[Element lookup records]
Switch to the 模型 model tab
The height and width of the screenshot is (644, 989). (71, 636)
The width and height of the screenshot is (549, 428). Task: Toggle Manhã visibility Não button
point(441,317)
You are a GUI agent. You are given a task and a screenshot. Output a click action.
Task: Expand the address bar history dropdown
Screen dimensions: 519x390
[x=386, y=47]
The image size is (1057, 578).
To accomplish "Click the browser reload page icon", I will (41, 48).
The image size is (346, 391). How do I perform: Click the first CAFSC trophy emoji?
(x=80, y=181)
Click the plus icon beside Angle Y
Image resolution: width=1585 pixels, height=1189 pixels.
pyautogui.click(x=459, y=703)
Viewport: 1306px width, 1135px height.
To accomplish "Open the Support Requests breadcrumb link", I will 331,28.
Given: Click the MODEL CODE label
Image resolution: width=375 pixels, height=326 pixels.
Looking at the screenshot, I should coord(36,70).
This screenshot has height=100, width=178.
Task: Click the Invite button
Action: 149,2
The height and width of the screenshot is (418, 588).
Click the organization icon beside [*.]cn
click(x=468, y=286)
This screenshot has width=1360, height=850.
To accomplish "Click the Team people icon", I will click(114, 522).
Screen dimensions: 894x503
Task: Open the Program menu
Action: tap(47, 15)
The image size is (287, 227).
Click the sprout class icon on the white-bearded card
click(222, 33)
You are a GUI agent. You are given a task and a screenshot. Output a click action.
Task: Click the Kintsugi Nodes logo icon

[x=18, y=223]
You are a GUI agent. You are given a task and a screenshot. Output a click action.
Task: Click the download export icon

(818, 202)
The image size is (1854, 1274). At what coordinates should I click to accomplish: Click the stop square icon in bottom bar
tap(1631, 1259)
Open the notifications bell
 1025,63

◆ What you have to do ◆
Copy out all of the lines above, character for character, from first to last.

◆ Result of this exercise ◆
Switch to the 模型 model tab
The height and width of the screenshot is (644, 989). (71, 636)
The width and height of the screenshot is (549, 428). Task: Toggle Manhã visibility Não button
point(441,317)
You are a GUI agent. You are given a task and a screenshot. Output a click action.
Task: Expand the address bar history dropdown
Screen dimensions: 519x390
[x=386, y=47]
The image size is (1057, 578).
To accomplish "Click the browser reload page icon", I will (41, 48).
The image size is (346, 391). How do I perform: Click the first CAFSC trophy emoji?
(x=80, y=181)
Click the plus icon beside Angle Y
Image resolution: width=1585 pixels, height=1189 pixels.
pyautogui.click(x=459, y=703)
Viewport: 1306px width, 1135px height.
To accomplish "Open the Support Requests breadcrumb link", I will 331,28.
Given: Click the MODEL CODE label
Image resolution: width=375 pixels, height=326 pixels.
Looking at the screenshot, I should coord(36,70).
This screenshot has height=100, width=178.
Task: Click the Invite button
Action: 149,2
The height and width of the screenshot is (418, 588).
Click the organization icon beside [*.]cn
click(x=468, y=286)
This screenshot has width=1360, height=850.
To accomplish "Click the Team people icon", I will click(114, 522).
Screen dimensions: 894x503
Task: Open the Program menu
Action: tap(47, 15)
The image size is (287, 227).
Click the sprout class icon on the white-bearded card
click(222, 33)
You are a GUI agent. You are given a task and a screenshot. Output a click action.
Task: Click the Kintsugi Nodes logo icon

[x=18, y=223]
You are a GUI agent. You are given a task and a screenshot. Output a click action.
Task: Click the download export icon

(818, 202)
The image size is (1854, 1274). At what coordinates should I click to accomplish: Click the stop square icon in bottom bar
tap(1631, 1259)
Open the notifications bell
 1025,63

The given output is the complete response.